Thursday, February 24, 2011

Dark streaks in Diophantus crater


Dark streaks down the steep inside northern rim of 19km Eratosthenian crater Diophantus (27.6°N 325.6°E) in southwest Mare Imbrium. LROC Narrow Angle Camera (NAC) frame M124797072L; 0.56 m/pixel, field of view about 678 meters, with Illumination from the south; downslope is from top to bottom. View the full-sized Featured Image HERE [NASA/GSFC/Arizona State University].

Hiroyuki Sato
LROC News System

Today's Featured Image reveals the upper slopes of Diophantus crater, located on the western edge of Mare Imbrium. The upper dark area of this image corresponds to the flat mare surface, outside of the crater. The most striking feature here is the dark material that flowed down the crater wall. The reflectance of surface materials is controlled by various factors such as sunlight direction, grain sizes and surface textures, and composition. In this picture, the dark materials are most likely a different composition (relatively bright materials also flowed down-slope next to the dark flows).

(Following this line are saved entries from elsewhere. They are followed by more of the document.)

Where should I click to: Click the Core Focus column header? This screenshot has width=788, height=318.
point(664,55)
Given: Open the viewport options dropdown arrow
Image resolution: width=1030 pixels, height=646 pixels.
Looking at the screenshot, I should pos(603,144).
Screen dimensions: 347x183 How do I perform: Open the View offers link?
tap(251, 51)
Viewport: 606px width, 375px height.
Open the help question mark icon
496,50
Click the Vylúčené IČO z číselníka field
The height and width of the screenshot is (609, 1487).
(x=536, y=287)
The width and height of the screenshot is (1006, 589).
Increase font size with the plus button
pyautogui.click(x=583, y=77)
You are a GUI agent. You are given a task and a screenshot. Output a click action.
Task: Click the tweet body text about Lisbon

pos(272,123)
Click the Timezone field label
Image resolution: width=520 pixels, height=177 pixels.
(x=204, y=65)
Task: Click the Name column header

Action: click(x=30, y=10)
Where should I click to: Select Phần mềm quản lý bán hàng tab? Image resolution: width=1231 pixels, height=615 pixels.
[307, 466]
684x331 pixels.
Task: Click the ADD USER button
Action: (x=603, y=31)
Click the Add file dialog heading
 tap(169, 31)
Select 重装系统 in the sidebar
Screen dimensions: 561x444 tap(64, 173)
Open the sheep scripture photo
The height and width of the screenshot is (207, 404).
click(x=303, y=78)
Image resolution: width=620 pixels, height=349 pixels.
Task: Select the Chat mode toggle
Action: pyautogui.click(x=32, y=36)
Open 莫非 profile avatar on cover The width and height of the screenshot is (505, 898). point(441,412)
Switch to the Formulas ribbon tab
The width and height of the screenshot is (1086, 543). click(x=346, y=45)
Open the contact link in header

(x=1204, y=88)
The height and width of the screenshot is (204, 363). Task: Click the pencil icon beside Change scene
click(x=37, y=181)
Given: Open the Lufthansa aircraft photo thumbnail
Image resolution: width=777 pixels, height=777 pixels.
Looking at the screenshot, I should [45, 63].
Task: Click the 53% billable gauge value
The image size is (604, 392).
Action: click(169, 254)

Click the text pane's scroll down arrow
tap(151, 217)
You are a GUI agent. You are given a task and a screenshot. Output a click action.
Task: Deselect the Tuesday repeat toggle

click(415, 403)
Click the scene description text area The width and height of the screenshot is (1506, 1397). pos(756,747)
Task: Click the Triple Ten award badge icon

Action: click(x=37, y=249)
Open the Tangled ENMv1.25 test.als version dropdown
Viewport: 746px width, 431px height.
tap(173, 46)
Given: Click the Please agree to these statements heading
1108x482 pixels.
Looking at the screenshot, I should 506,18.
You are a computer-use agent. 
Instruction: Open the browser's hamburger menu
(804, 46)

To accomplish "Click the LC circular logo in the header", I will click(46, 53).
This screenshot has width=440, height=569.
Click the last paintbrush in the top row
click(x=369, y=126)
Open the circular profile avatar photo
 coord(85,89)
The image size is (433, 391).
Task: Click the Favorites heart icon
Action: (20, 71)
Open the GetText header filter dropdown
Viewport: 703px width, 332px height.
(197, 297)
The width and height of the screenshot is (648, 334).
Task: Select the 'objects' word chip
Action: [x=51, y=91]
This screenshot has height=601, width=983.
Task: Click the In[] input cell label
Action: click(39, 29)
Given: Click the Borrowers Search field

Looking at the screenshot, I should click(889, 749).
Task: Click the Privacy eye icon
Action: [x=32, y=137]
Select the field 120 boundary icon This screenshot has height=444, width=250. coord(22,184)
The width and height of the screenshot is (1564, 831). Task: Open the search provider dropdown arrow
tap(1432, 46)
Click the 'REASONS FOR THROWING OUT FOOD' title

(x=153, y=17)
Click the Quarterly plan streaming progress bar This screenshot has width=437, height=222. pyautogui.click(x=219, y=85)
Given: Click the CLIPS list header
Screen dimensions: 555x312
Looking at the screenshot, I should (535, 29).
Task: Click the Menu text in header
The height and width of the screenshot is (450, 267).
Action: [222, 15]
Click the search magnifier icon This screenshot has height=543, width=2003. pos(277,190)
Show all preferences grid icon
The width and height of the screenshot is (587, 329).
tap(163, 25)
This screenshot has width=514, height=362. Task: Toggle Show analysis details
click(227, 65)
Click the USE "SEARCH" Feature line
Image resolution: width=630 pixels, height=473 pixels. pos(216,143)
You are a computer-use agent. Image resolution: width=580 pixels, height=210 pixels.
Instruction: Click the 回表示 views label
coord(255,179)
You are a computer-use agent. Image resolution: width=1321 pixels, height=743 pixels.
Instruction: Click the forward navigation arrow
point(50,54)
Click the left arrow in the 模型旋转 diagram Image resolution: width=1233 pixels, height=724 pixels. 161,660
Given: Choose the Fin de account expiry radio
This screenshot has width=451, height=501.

These dark features originate from several layers exposed in the crater walls. The horizontal extent of these layers is rather discontinuous and they appear at various elevations; their thickness ranges from five to ten meters. What material composes these dark slides? We know from samples returned from the Apollo 17 mission that very dark pyroclastic materials (explosive volcanics) exist on the Moon. Perhaps these slides are a layers of pyroclastics that were buried by younger lava flows. When Diophantus was formed these layers were exposed! There is much to be learned about the distribution and chemistry of pyroclastics and in turn about the deep interior of the Moon. Imagine future astronauts rappelling down to sample these exposures!


Digital Terrain Model (DTM) context map of a large area surrounding Diophantus with a rectangular strip, located at 326.34E, 27.63N. Product is from a LROC Wide Angle Camera (WAC) 100 meter-per-pixel monochrome global mosaic overlayed by WAC color DTM 500 meter-pixel survey by DLR of Germany. The rectangle corresponds to the footprint of the LROC NAC frame from which came the LROC Featured Image, February 23, 2011. View the full-sized context map HERE [NASA/GSFC/Arizona State University].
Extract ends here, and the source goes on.